JS Bach’s Orgelbüchlein is a collection of 46 brief chorale preludes for organ, each one written for a specific liturgical feast. However, for reasons not entirely clear, Bach left it incomplete, falling way short of his intended target of 164 pieces. Cue organist William Whitehead, who has been busy over the past few years plugging the 118 gaps with newly composed pieces by Roderick Williams, Gabriel Jackson, David Briggs, Eriks Esenvalds, Judith Bingham and more besides. In one of three Proms in a day celebrating the Reformation, Whitehead himself and fellow organist Robert Quinney will premiere three of the more recent commissions, by Cheryl Frances-Hoad, Jonathan Dove and Daniel Saleeb.
A look through this year’s Proms jazz highlights reveals that, as well as the centenary celebration of Ella Fitzgerald and Dizzy Gillespie, there’s a tribute to one of the fiercest jazz talents of all time, Charles Mingus. A huge success at last year’s Proms, conductor Jules Buckley and the Metropole Orkest return to explore Mingus’s greatest compositions, not least the iconic 1959 album Mingus Ah Um. As a bandleader, Mingus drew on his classical training as a double-bassist, harnessing the energy of big band-era swing with the riotous spontaneity of Gospel. Buckley is joined by saxist Shabaka Hutchings.
As the BBC Proms season enters its last couple of weeks is when big-name orchestras from abroad are traditionally seen filing into the Royal Albert Hall artists’ entrance. This year, the Cincinnati Symphony Orchestra – which, coincidentally, was founded in the same year as the Proms themselves – enjoys that privilege for the first time in their 122-year histories. For the occasion, the ensemble and its music director Louis Langrée are bringing a couple of works from across the pond, namely Bernstein’s On the Waterfront symphonic suite and Copland’s Lincoln Portrait, which features the speeches of a US presidential great. Tchaikovsky’s Fifth rounds off this long overdue Proms debut.
The UK’s first black and minority ethnic orchestra, Chineke! has been making waves in performances across the UK, and is the youngest ever ensemble to be invited to the BBC Proms. Its programme includes a world premiere of The Spark Catchers by rising star Hannah Kendall, based on a poem by Lemn Sissay, and Lyric for Strings by George Walker, whose 1996 work Lilacs made him the first African-American composer to win a Pulizter Prize. Cellist Sheku Kanneh-Mason (BBC Young Musician 2016) also makes his Proms debut in works by Dvoπák and Popper.
Featuring Mahler’s Sixth Symphony – complete with hammer blow – in one, and pianist Emanuel Ax in another, one might observe that there is something notably striking about the Vienna Philharmonic’s two Proms.

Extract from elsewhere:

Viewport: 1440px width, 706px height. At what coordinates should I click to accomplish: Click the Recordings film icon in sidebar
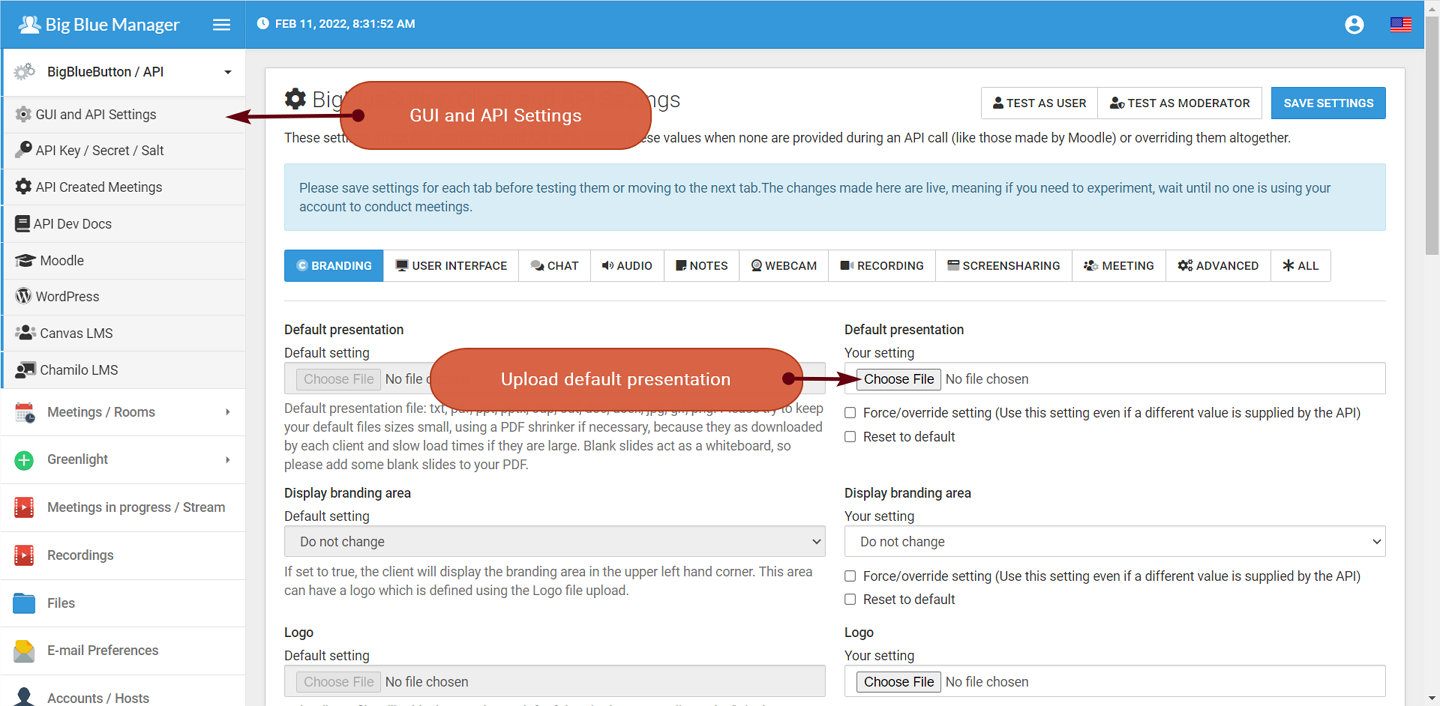tap(24, 555)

Puns aside, these two concerts at the end of the season will be worth the wait. The Mahlerian first will be conducted by Daniel Harding, while the second, in which Ax will be performing Mozart’s Piano Concerto No. 14, will be under the baton of Michael Tilson Thomas. Either side of the Mozart will be Brahms’s Variations on the St Anthony Chorale and the fizzing, manic energy of Beethoven’s Symphony No. 7. What better way to tee up the following day’s Last Night of the Proms?